A native Python interface wrapping AzCopy for bulk data transfer to and from Azure Blob Storage.
Project description
Azpype 🚀 [beta]
A Python wrapper for AzCopy that feels native and gets out of your way.
Why Azpype?
Performance: AzCopy, written in Go, significantly outperforms Python's Azure SDK for bulk transfers. Go's goroutines provide true parallelism for file I/O and network operations, while Python's GIL limits concurrency. For large-scale transfers, AzCopy can be 5-10x faster.

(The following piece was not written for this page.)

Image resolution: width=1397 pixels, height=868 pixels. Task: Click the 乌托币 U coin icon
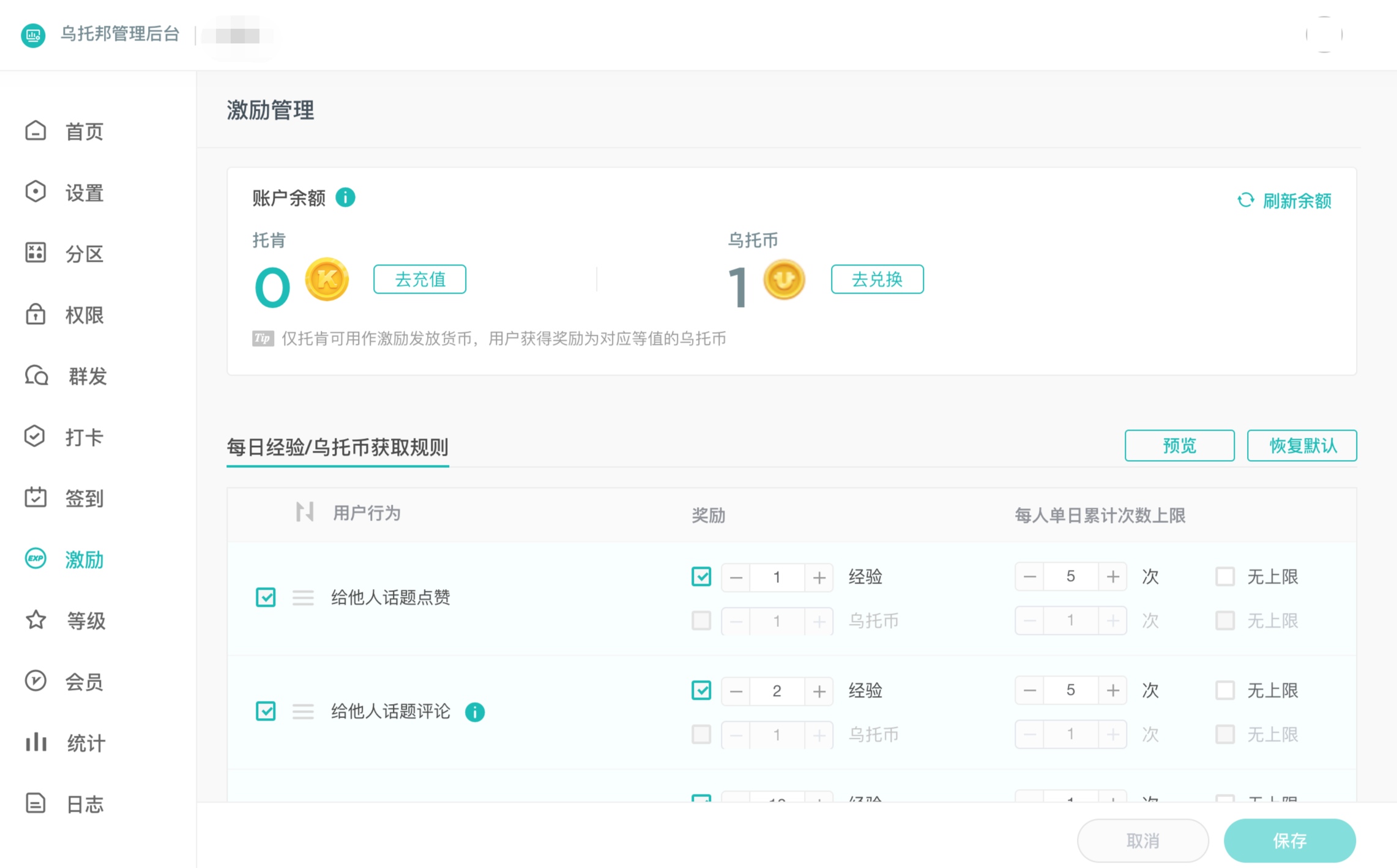(784, 280)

Python Integration: But switching between Python and bash scripts breaks your workflow. Azpype solves this by wrapping AzCopy in a native Python interface. Now you can:
- Write pure Python scripts with data processing before and after transfers
- Capture and parse output programmatically
- Handle errors with try/except blocks
- Integrate with your existing Python data pipeline
Additional Benefits:
- Zero-configuration setup - Bundles the right AzCopy binary for your platform
- Smart defaults - YAML config for common settings, override with kwargs when needed
- Rich logging - Structured logs with loguru, daily rotation, and visual command output
- Built-in validation - Checks auth, network, and paths before executing
- Job management - List, resume, and recover failed transfers programmatically
Installation
pip install azpype
That's it. Azpype automatically:
- Downloads the appropriate AzCopy binary (v10.18.1) for your platform
- Creates a config directory at
~/.azpype/ - Sets up a default configuration file
Quick Start
Basic Copy Operation
from azpype.commands.copy import Copy
# Upload a local directory to Azure Blob Storage
Copy(
source="./data",
destination="https://myaccount.blob.core.windows.net/mycontainer/"
).execute()
# Download from Azure to local
Copy(
source="https://myaccount.blob.core.windows.net/mycontainer/data/",
destination="./downloads"
).execute()
Working with Return Values
The execute() method returns an AzCopyStdoutParser object with parsed attributes - no manual string parsing needed!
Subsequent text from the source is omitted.